Child support guidelines consider:
The court or agency establishing support must use these guidelines to decide the amount of child support that will go in a Florida support order. In special circumstances, support amounts can be higher or lower than the guideline amounts. For example, a judge may consider a child's high medical expenses as a reason to change the support amount. In most cases, judges have to give written reasons why support amounts are different from guideline amounts.
A Florida court can review a child support order every three years. Modification is permitted only if there has been a significant change in circumstances and the requested change must be no less than $25 or 10 percent per month, whichever is higher. A court may modify the order if custody has changed, health insurance coverage has changed, either parent's income has increased or decreased significantly, or the child's expenses have suddenly increased.

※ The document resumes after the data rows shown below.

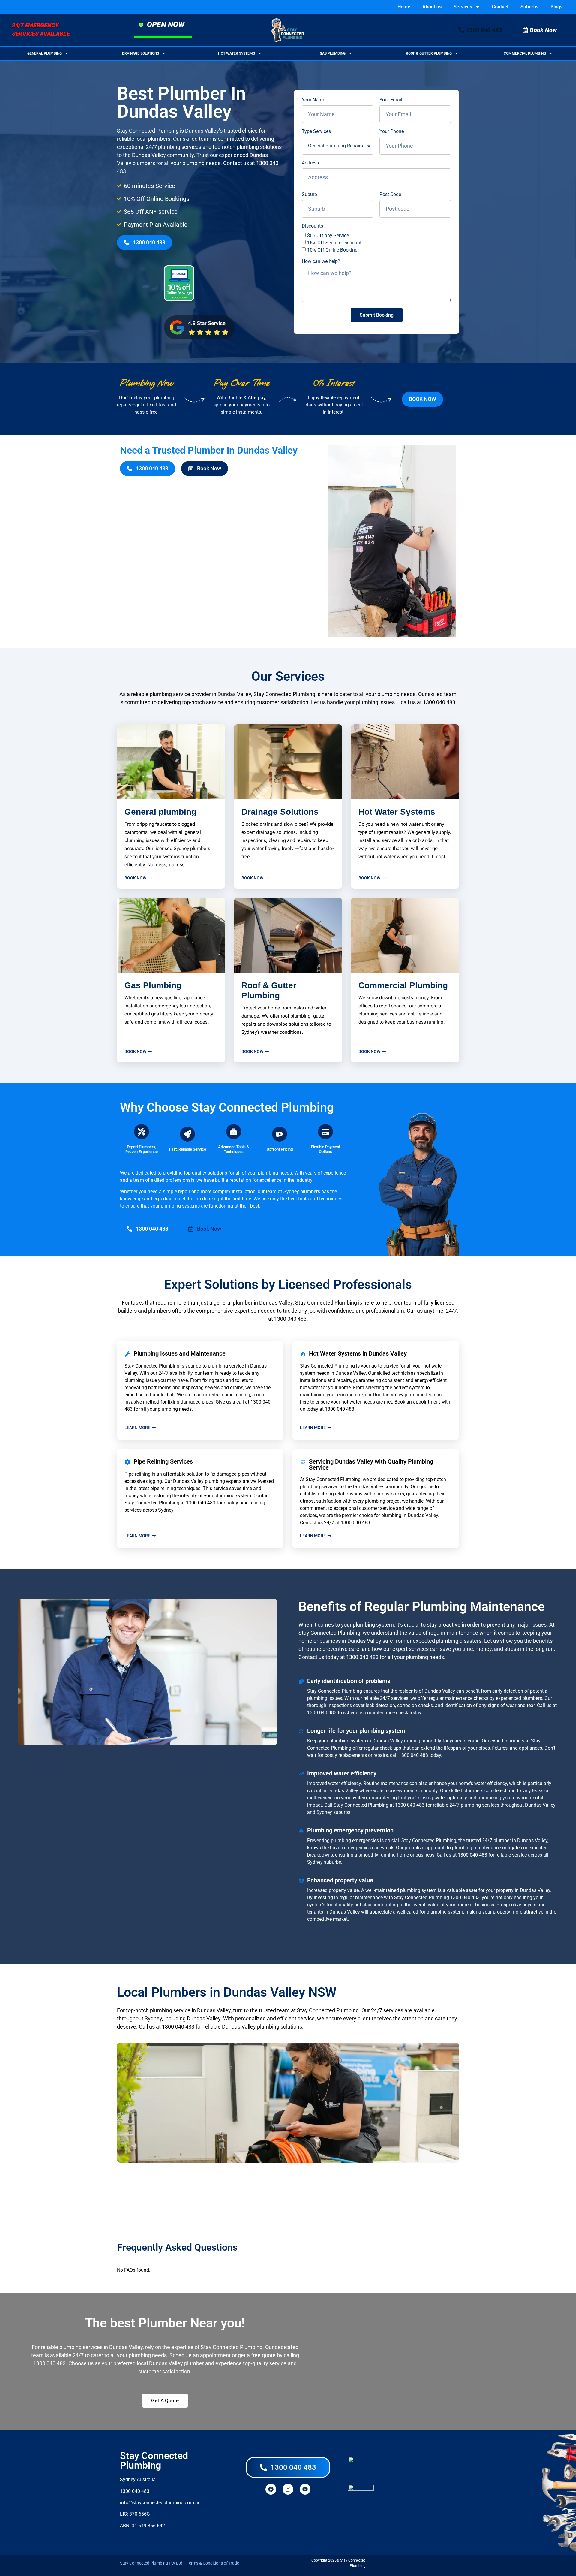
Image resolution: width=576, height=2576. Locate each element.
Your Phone (392, 131)
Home (404, 7)
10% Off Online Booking (332, 250)
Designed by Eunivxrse (387, 2563)
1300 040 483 (439, 702)
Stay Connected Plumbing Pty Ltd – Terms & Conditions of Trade (179, 2563)
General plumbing (160, 811)
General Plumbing (44, 53)
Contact (500, 7)
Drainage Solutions (140, 53)
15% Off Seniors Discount (334, 243)
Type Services (316, 131)
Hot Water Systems (236, 53)
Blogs (556, 7)
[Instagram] (288, 2489)
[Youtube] (305, 2489)
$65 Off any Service (328, 235)
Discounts (312, 226)
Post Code (390, 194)
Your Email (391, 100)
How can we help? (321, 261)
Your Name (313, 100)
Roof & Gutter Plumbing (429, 53)
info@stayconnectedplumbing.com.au (160, 2502)
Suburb (309, 194)
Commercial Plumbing (525, 53)
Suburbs (529, 7)
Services (463, 7)
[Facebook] (271, 2489)
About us (432, 7)
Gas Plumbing (333, 53)
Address (310, 163)
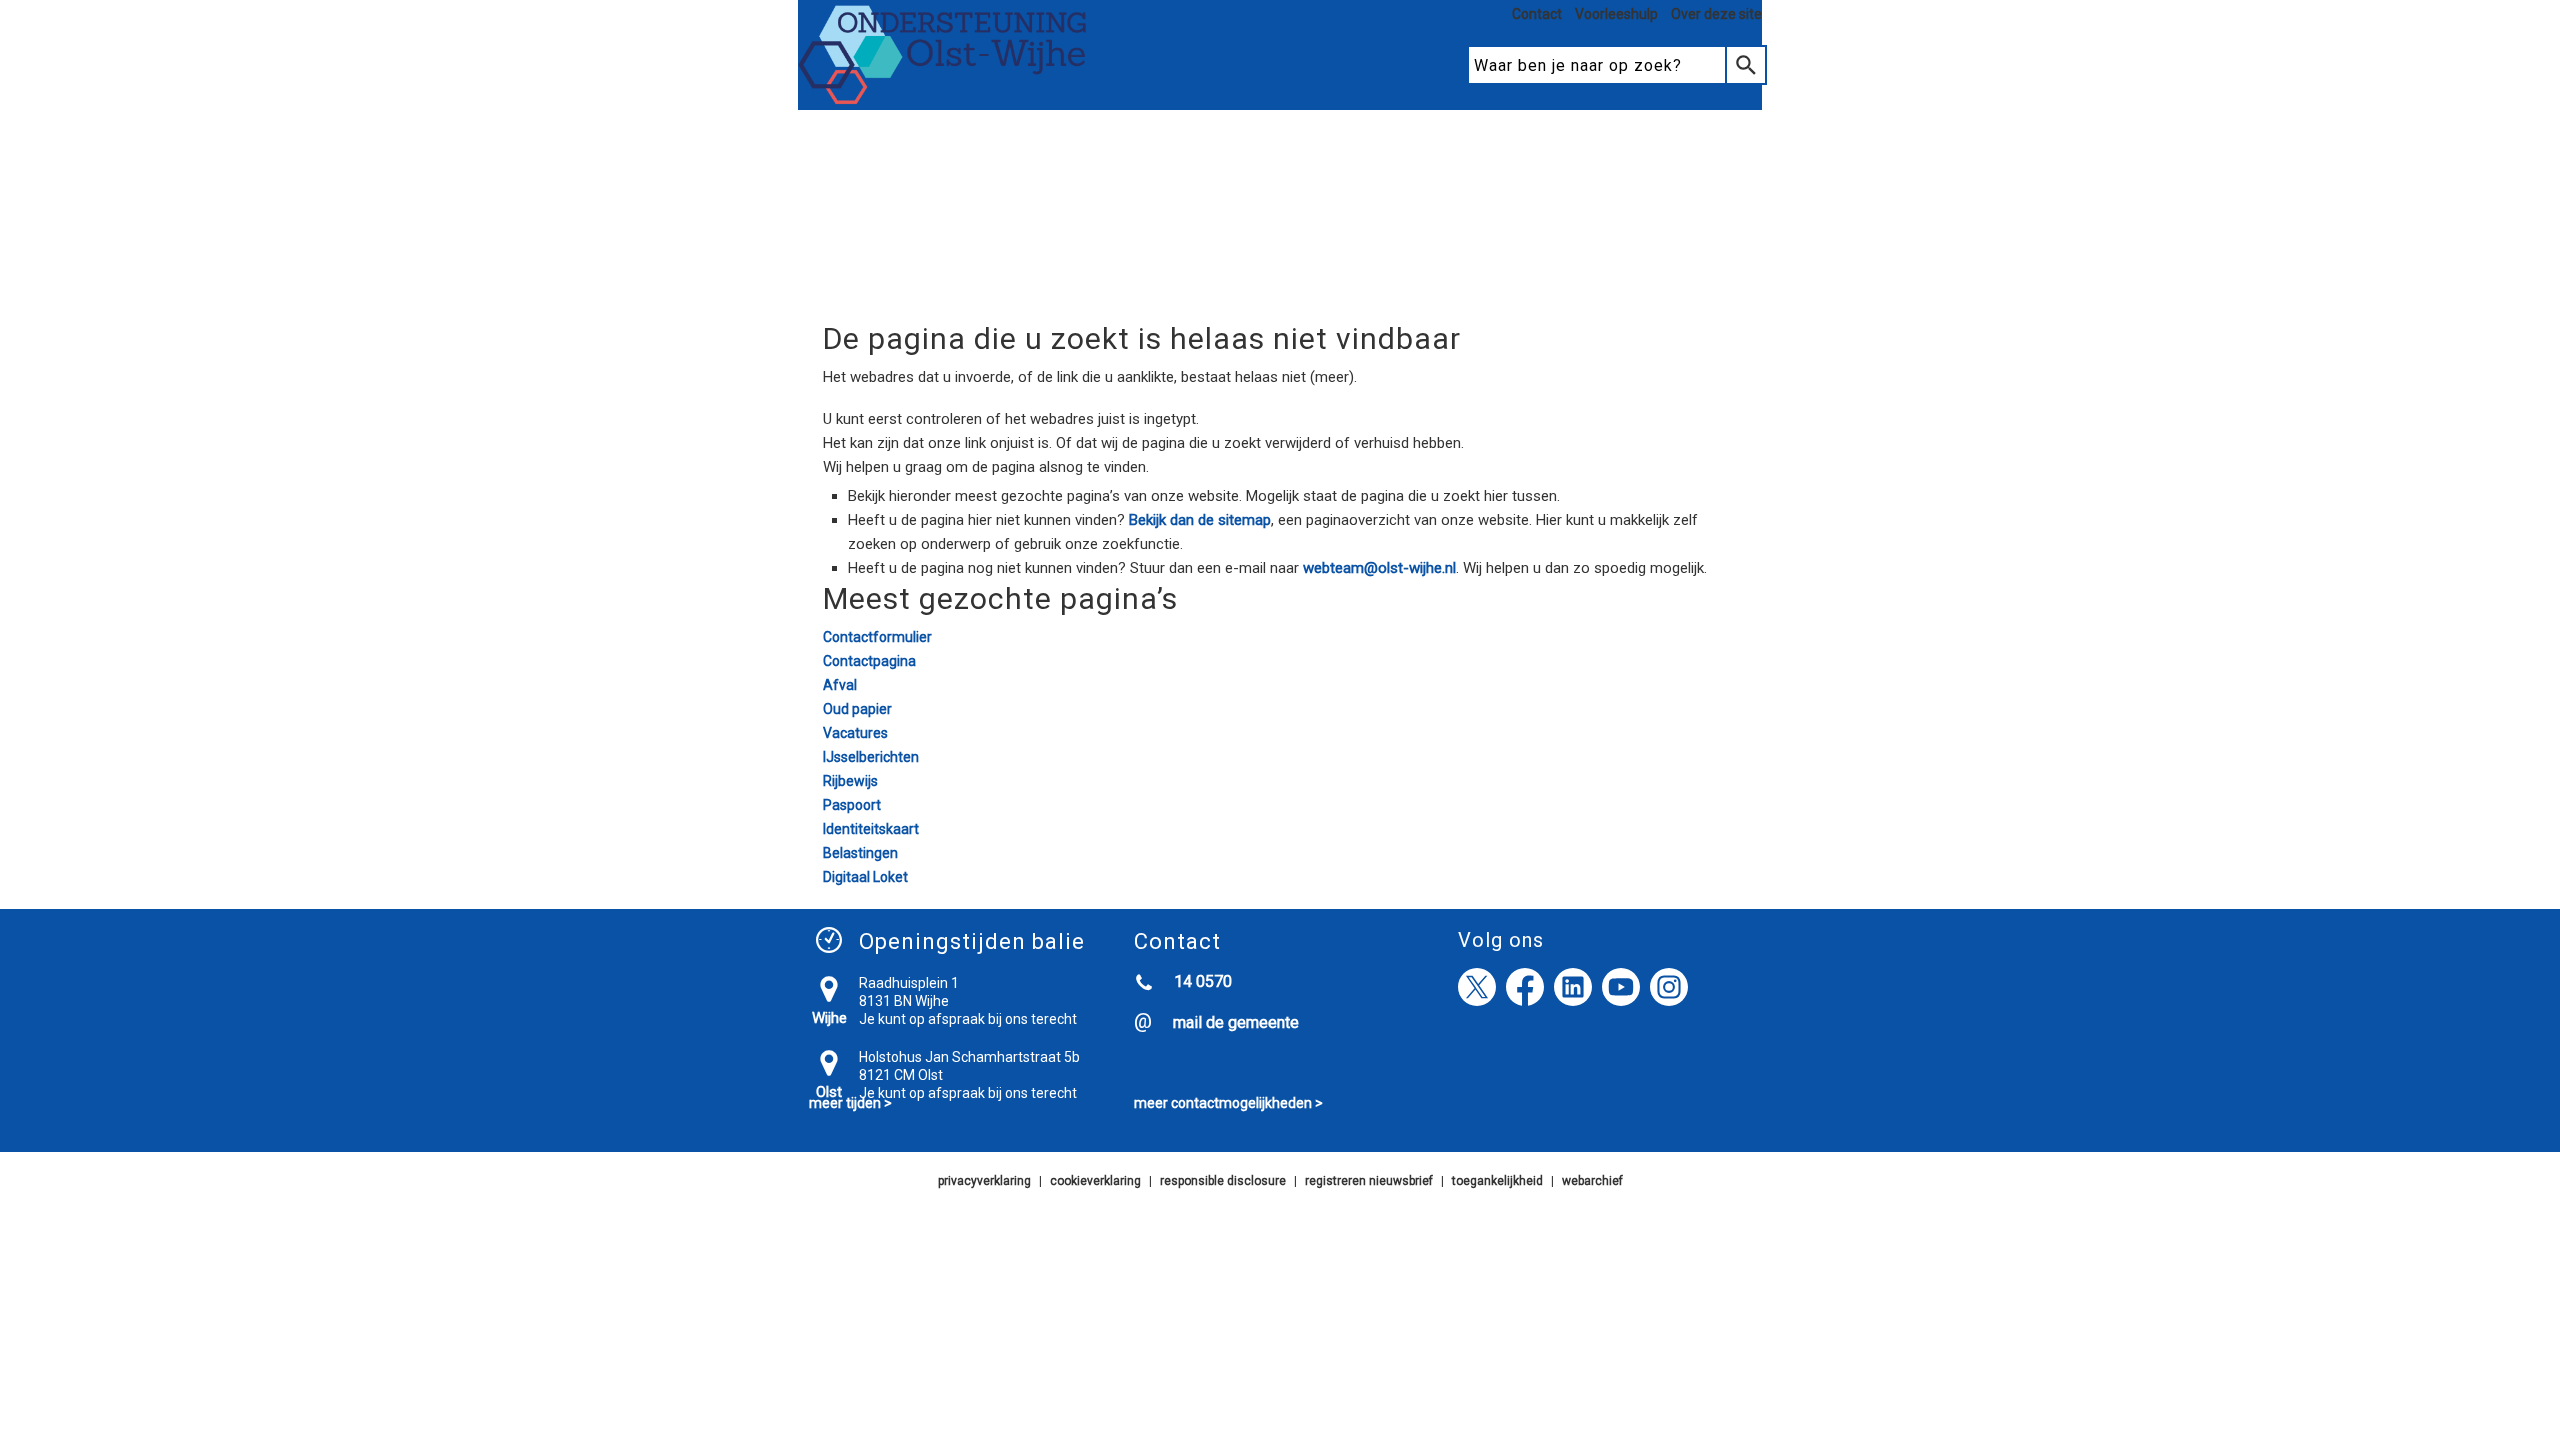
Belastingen (860, 853)
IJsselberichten (871, 757)
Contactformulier (877, 637)
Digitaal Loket (865, 877)
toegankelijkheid (1497, 1181)
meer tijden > (850, 1103)
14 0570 (1203, 981)
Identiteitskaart (871, 829)
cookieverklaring (1095, 1181)
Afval (840, 685)
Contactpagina (869, 661)
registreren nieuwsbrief (1369, 1181)
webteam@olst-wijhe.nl (1379, 568)
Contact (1537, 14)
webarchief (1592, 1181)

If a parent does not pay child support as ordered, the Florida Department of Revenue has enforcement mechanisms in place. The department is permitted to arrange payroll deductions with the parent's employer any may also intercept tax refunds or state lottery winnings of more than $600. Those funds are then sent to the parent owed support. Liens can be place on property, cars and other vehicles, preventing the parent from profiting from a sale. Driver's licenses, recreational licenses (fishing, boating, hunting), business licenses and professional licenses (law, medical) can all be suspended until the debt is paid. If support continues to go unpaid, the department may work with the court to get a warrant for the parent's arrest. The parent can remain in jail until arrangements are made to become current with the support order.
Florida requires child support until the child is 18 years old and a high school gradate. If the child does not graduate, support is owed until age 19. Support may even be owed while the child attends college or more permanently if the child has special needs. Child support terminates early only if the child dies or becomes emancipated.